In tempi recenti Heineken ha mostrato un certo interesse nei confronti del segmento craft del Regno Unito, consolidando alcune operazioni cominciate in passato oppure sondando la possibilità di collaborazioni ex novo. All’inizio del 2021 completò l’acquisizione del birrificio Brixton, cominciata nel 2017 con il controllo di una quota di minoranza – dunque una strategia analoga a quella messa in capo per Beavertown. Nel 2018 invece intavolò degli incontri preliminari con James Watt di Brewdog, sondando il terreno per capire se esistevano i margini per l’acquisto di una parte del birrificio scozzese. La multinazionale rimase spaventata dalla quotazione che Watt propose per la sua creatura e non se ne fece più nulla, però la vicenda dimostra l’interesse di Heineken nei confronti di un mercato molto allettante. Interesse che evidentemente è ancora vivo sebbene la stagione dello shopping isterico dell’industria sia ormai andata in archivio.

Come racconta il The Guardian, l’ingresso di Heineken in Beavertown ha portato risultati eccellenti al birrificio londinese, capace in soli tre anni di triplicare le sue vendite, passando dai 12,7 milioni di sterline del 2018 ai 35 milioni di sterline del 2020. Gli investimenti del gigante olandese hanno permesso a Plant di aprire un nuovo stabilimento con una capacità dieci volte maggiore rispetto al precedente. Importante inoltre è stata la partnership sottoscritta con la società calcistica del Tottenham, che prevede la vendita delle birre direttamente allo stadio con un’affluenza media superiore ai 60.000 spettatori. Di contro Beavertown ha perso l’appoggio della comunità craft, come apparve subito evidente nel 2018 con il boicottaggio del suo evento Extravaganza da parte di molti birrifici invitati al festival.
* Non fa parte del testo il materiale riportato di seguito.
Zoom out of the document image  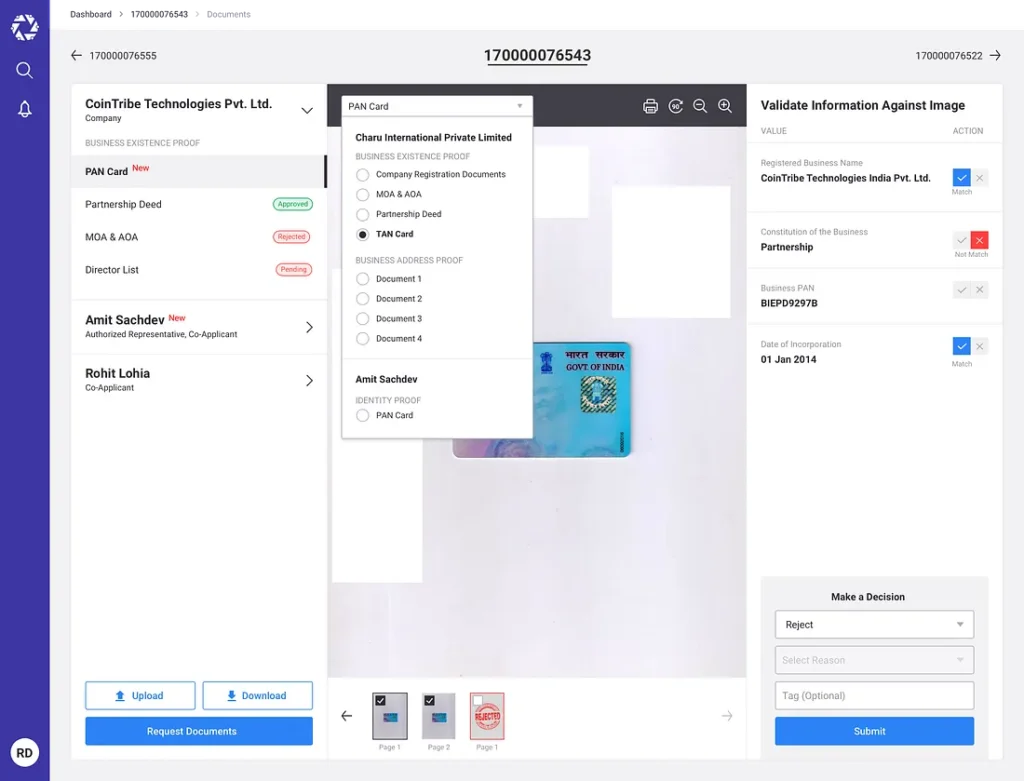pyautogui.click(x=700, y=106)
L’operazione segna anche l’uscita definitiva di Logan Plant dall’organigramma del birrificio: il fondatore di Beavertown infatti sarà coinvolto esclusivamente come consulente creativo. Queste le sue dichiarazioni:

Beavertown nacque nella mia cucina, dieci anni fa: dalle prime cotte con i pentoloni è diventato uno dei più importanti birrifici britannici degli ultimi anni, capace di assumere più di 160 lavoratori e produrre oltre 360.000 ettolitri di birra. Il suo successo è qualcosa che non avrei mai immaginato e sono davvero orgoglioso dell’accordo raggiunto con Heineken, che rappresenta il passo successivo per Beavertown, il suo marchio e, soprattutto, le sue persone.

Come abbiamo spiegato nel caso della recente cessione di Stone a favore di Sapporo, le acquisizioni dell’industria nel comparto della birra artigianale continueranno ancora. Ma, come questa vicenda dimostra, saranno meno numerose e mirate principalmente a player più grandi e strutturati. Scordiamoci quindi operazioni dalla dubbia utilità come quelle avvenute in Italia durante la fase più nevrotica del fenomeno, mentre aspettiamoci strategie oculate e caute, come il controllo progressivo delle quote societarie in un arco di tempo medio-lungo. Heineken incarna perfettamente questo cambio di visione: mentre in Italia cedeva un marchio minuscolo come Hibu, in Inghilterra puntava a rafforzare la sua presenza in Beavertown, che con tutto il rispetto per il birrificio brianzolo offre prospettive di mercato ben differenti.

E poiché siamo in vena di “ve l’avevamo detto”, questa notizia conferma un’altra verità: non è vero che la birra artigianale non interessa più neanche all’industria, bensì è quest’ultima che non vuole (e non può) più investire in acquisizioni che non offrano solide garanzie di crescita. Da un certo punto di vista il dato è sicuramente confortante, ma dall’altro rilancia il pericolo della crescente presenza delle multinazionali nel segmento craft internazionale.

L'autore: Andrea Turco

Fondatore e curatore di Cronache di Birra, è giudice in concorsi nazionali e internazionali, docente e consulente di settore. È organizzatore della Italy Beer Week, fondatore della piattaforma Formazione Birra e tra i creatori del festival Fermentazioni. Nel tempo libero beve.